Mag diese Retrospektive auch der Grund für die seltsame Kleidung und überhaupt das an eine Mondlandschaft erinnernde Bühnenbild sein? Möglich. Die spärliche Szenerie, bestehend aus einem weißen Treppenpodest mit Rampen, könnte ebenso für den Aufgang zu einem Justizgebäude wie gleichsam schlichtweg für einen ironisch gemeinten Ort der reinen Unschuld gehalten werden. Darauf wird mal getänzelt, mal posiert. Zwischen den Szenenübergängen vollziehen die Handelnden zumeist eigenwillige, krampfartige Gesten, deren Sinnhaftigkeit bis zuletzt schleierhaft bleibt.
Abschluss ohne Ende
Genauso bewusst unterbelichtet zeigt sich das bei Röggla durchaus an Kafkas Roman „Der Prozess“ anknüpfende Prozessgeschehen, das die Figuren, auf das Publikum schauend, aus der Ferne kommentieren. Offenbar ist der Fokus der Autorin ein anderer als die kritische Betrachtung der Causa NSU. Vielmehr geht es ihr um das Tribunal als Projektion, an das sich Erlösungssehnsüchte und die fatale Hoffnung, mit all dem Unrat abzuschließen, knüpften. Aber es dürfte, wie eine der Figuren konstatiert, eben „nie vorbei“ sein.
Veranschaulicht wird dieses „Nie“ im Sinne einer fortwährenden Auseinandersetzung mit rechtem Gedankengut zuletzt etwa mit einem Fahrrad, auf dem die Gerichtsdienerin, die abwechselnd zivil oder in barockem Reifkleid auftritt, um die Kulisse kreist. Überdies macht ein Loch in der Mitte der Bühne deutlich, dass viele Hintergründe zum Gewalttrio Mundlos, Böhnhardt und Zschäpe bis heute nicht aufgeklärt sind. Oft blicken die Figuren hinein und bemerken kaum, dass in ihren vorurteilsbelasteten Einstellungen der ideologische Glutkern weiter glimmt. Röggla bedient sich zu dessen Darstellung einer munteren Sprachkritik: Wenn etwa bezogen auf die Ausstattung des Gerichts davon die Rede ist, „einiges“ befände sich „nicht am rechten Platz“, hebt diese Äußerung sowohl auf die Sichtweise Rechtsnationaler auf die Bundesrepublik als auch auf die aus Sicht der Demokraten unzureichende Bekämpfung von Neonazis ab.
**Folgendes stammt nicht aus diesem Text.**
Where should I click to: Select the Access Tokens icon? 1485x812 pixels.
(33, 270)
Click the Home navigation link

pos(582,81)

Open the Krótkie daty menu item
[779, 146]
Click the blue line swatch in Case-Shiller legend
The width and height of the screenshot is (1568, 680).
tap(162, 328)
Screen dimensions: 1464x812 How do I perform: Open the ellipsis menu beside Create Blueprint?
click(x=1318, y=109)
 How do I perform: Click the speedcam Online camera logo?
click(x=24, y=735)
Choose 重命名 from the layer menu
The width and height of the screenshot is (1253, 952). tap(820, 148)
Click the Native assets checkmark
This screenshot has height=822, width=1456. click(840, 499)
Gewiss, Rögglas subtil-satirische Dekonstruktion unseres Sprechens ‚über‘ den Prozess und die extremistischen Erscheinungen innerhalb der freiheitlichen Grundordnung mutet apart an, trägt aber leider kein auf zwei Stunden angesetztes Drama. Ziemlich schnell gerät diese Komposition daher in Leerlauf. Befördert wird er zudem durch die zurückhaltende Regie von Marie Bues. Diese lässt dem Text zwar Raum, findet aber kaum ausreichend bestechende Bilder dafür. So gesehen stimmt wohl die Annahme: Das Verfahren wird andauern, auch im Theater, das das Mysterium des NSU bislang nur zu umkreisen wusste.